> EXERCISE BRIEF: Return the lines below in which the string "agent" occurs.
INPUT DATA Block Start
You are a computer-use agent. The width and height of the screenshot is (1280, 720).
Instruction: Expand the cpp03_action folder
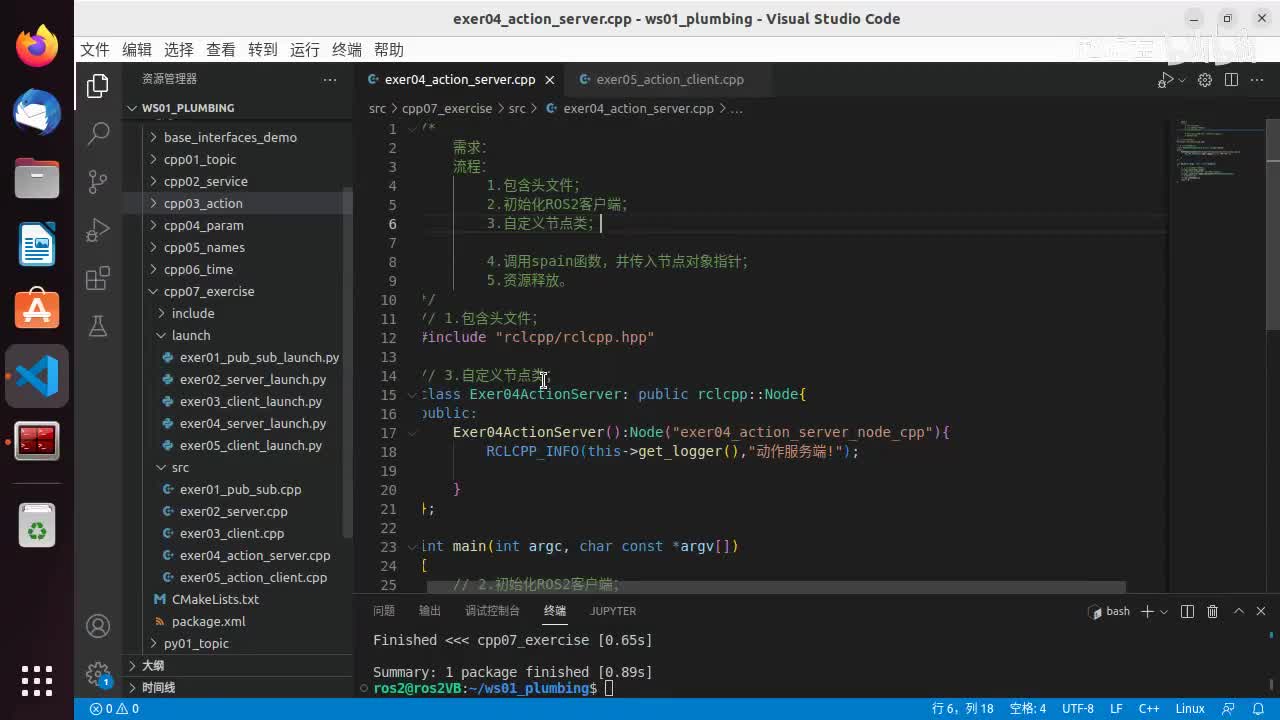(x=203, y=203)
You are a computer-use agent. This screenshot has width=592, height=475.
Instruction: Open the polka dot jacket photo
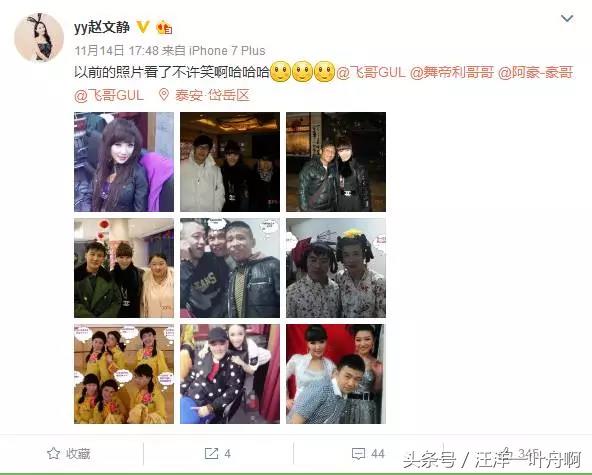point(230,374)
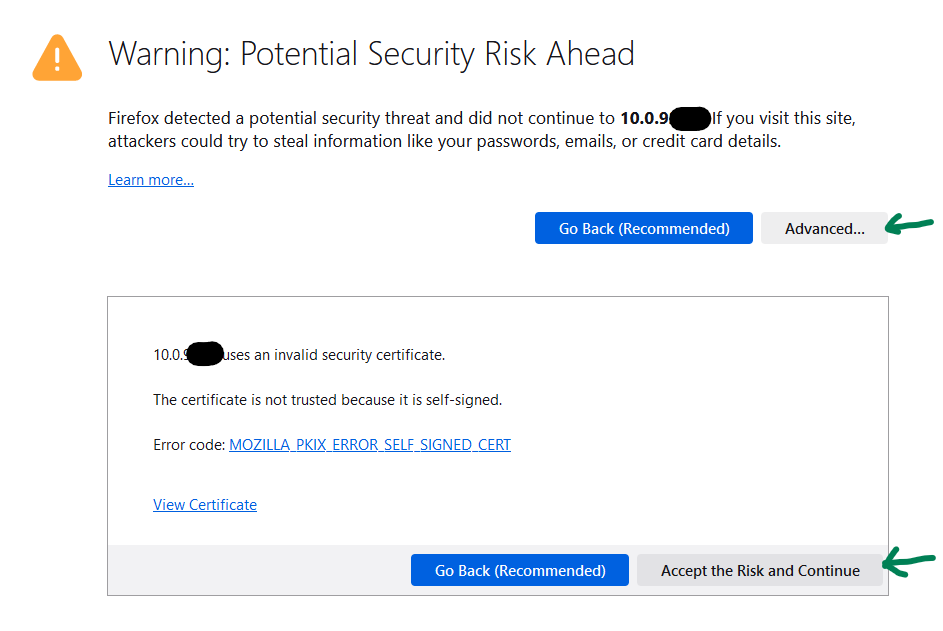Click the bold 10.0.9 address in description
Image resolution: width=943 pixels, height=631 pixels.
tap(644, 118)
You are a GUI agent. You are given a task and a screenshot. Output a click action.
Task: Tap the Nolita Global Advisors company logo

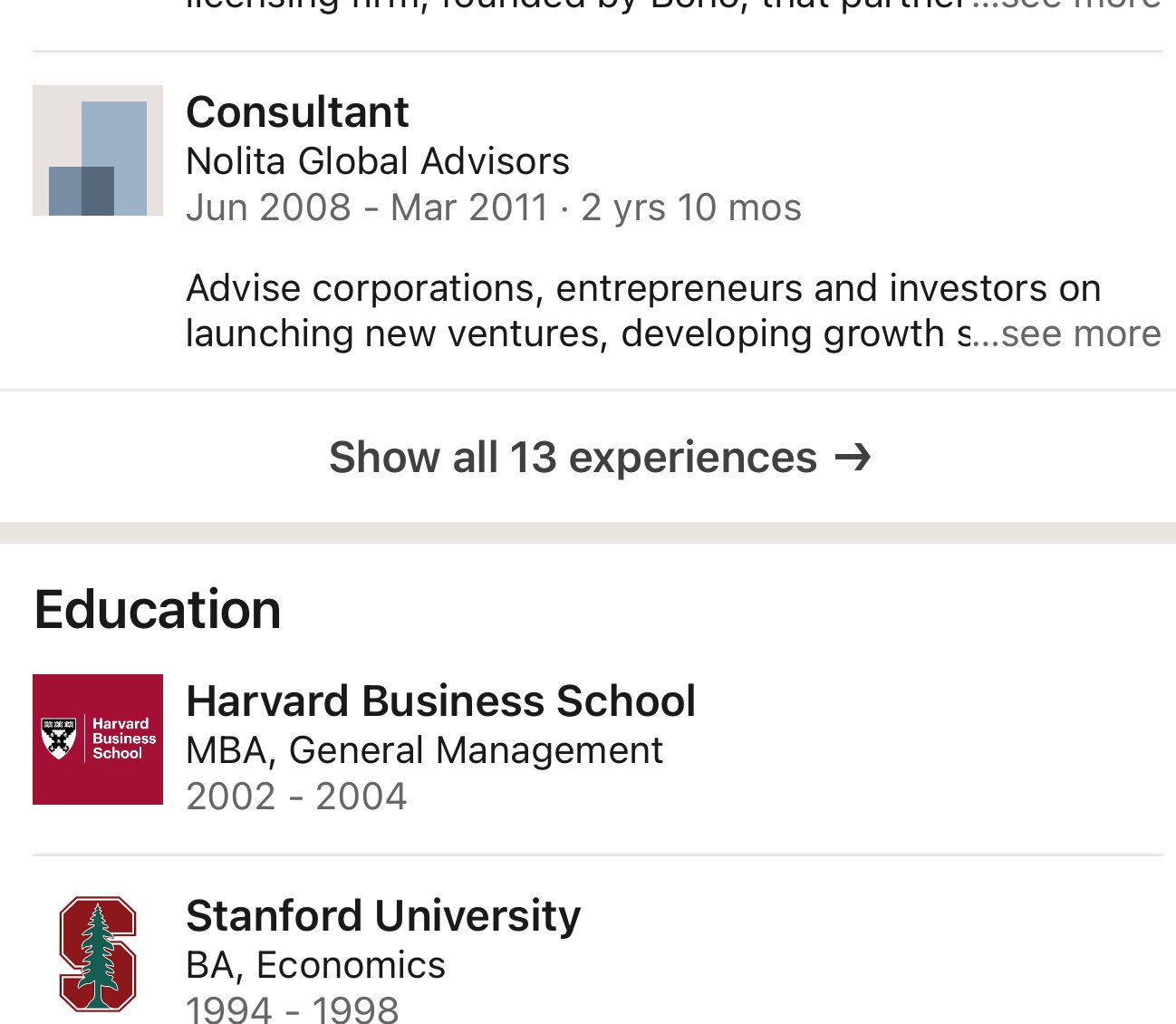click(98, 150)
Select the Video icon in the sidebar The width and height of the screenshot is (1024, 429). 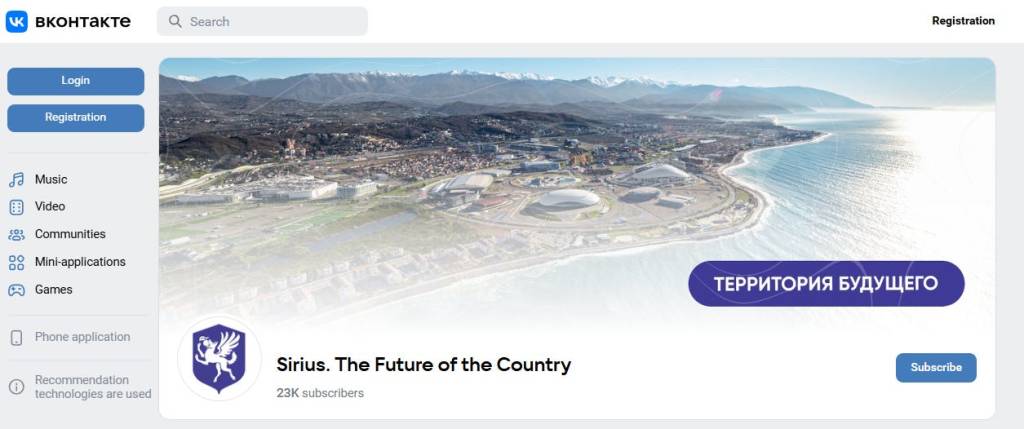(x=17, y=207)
INPUT DATA Block End
INPUT DATA Block Start
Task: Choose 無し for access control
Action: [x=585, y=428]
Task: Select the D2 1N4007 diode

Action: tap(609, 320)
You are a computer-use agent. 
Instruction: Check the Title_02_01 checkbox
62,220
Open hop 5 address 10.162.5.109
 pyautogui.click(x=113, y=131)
INPUT DATA Block End
> EXERCISE OUTPUT:
You are a computer-use agent. The width and height of the screenshot is (1280, 720).
You are a computer-use agent. This screenshot has width=592, height=475.
You are a GUI agent. You are given a task and a screenshot. Output a click action.
You are a computer-use agent. 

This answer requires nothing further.